#### TASK INPUT:
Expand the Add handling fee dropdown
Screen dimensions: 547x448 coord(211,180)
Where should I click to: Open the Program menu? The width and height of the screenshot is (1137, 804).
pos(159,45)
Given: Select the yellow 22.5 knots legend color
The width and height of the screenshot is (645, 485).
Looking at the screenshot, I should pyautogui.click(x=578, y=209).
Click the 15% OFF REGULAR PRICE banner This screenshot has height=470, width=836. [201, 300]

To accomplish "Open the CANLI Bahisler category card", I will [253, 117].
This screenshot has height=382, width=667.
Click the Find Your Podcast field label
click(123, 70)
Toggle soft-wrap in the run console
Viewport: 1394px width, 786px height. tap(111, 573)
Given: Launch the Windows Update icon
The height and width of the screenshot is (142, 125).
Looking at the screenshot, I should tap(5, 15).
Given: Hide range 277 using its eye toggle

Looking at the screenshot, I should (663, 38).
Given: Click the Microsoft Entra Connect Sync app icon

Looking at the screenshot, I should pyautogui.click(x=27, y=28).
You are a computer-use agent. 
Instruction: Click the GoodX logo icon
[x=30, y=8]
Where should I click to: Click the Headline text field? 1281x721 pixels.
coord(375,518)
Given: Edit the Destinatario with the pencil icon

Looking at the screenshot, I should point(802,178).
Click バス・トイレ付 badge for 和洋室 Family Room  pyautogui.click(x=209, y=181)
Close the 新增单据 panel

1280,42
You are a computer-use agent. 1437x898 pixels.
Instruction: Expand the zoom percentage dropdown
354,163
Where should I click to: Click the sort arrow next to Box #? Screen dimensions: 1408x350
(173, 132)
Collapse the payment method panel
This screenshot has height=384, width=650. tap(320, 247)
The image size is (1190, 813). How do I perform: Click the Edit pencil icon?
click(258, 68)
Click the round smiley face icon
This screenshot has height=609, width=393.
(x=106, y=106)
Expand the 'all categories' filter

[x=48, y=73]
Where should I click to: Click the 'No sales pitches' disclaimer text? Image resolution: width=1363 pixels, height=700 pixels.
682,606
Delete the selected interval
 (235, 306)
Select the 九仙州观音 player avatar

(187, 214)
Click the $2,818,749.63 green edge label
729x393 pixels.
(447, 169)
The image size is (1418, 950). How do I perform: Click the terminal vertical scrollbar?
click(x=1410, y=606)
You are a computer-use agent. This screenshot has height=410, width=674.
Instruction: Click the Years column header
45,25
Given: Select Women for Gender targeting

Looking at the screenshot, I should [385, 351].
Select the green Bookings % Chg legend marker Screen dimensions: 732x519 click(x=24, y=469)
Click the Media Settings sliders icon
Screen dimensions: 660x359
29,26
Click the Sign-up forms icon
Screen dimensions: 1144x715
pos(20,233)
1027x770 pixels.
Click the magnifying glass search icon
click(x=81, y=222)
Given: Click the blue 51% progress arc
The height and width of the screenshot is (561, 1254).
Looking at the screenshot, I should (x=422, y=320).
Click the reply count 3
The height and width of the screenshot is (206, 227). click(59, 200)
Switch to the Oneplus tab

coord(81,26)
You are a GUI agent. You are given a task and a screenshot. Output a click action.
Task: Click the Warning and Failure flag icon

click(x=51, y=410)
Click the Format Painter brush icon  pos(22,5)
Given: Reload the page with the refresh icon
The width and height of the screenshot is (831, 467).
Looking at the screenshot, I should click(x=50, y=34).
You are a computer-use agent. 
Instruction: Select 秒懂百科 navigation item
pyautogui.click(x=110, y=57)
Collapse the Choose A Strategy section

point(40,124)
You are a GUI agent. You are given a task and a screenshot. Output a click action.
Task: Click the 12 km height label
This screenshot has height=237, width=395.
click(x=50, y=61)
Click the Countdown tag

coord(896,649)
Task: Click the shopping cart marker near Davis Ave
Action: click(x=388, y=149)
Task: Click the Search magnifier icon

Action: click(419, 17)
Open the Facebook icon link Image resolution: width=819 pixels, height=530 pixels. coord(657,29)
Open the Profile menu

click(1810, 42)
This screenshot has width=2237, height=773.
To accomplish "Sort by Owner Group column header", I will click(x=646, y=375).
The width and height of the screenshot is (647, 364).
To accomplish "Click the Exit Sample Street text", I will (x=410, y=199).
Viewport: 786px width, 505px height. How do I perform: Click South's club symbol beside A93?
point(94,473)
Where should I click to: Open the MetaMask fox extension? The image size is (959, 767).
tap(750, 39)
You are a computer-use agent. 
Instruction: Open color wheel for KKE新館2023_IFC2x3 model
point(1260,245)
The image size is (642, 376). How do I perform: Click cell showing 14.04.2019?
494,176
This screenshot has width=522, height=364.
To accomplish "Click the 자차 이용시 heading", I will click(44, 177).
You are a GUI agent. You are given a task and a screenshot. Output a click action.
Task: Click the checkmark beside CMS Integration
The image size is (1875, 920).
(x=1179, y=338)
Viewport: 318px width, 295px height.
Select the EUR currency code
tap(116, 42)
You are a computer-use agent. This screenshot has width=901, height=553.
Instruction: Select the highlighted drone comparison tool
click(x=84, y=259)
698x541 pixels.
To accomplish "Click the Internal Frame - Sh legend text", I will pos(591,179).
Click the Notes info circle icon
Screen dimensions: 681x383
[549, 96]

#### SET EXERCISE:
Repeat the data verbatim, from the line containing "The image size is (1418, 950)." up to and including the line containing "coord(81,26)".

#### WRITTEN ANSWER:
The image size is (1418, 950). How do I perform: Click the terminal vertical scrollbar?
click(x=1410, y=606)
You are a computer-use agent. This screenshot has height=410, width=674.
Instruction: Click the Years column header
45,25
Given: Select Women for Gender targeting

Looking at the screenshot, I should [385, 351].
Select the green Bookings % Chg legend marker Screen dimensions: 732x519 click(x=24, y=469)
Click the Media Settings sliders icon
Screen dimensions: 660x359
29,26
Click the Sign-up forms icon
Screen dimensions: 1144x715
pos(20,233)
1027x770 pixels.
Click the magnifying glass search icon
click(x=81, y=222)
Given: Click the blue 51% progress arc
The height and width of the screenshot is (561, 1254).
Looking at the screenshot, I should (x=422, y=320).
Click the reply count 3
The height and width of the screenshot is (206, 227). click(59, 200)
Switch to the Oneplus tab

coord(81,26)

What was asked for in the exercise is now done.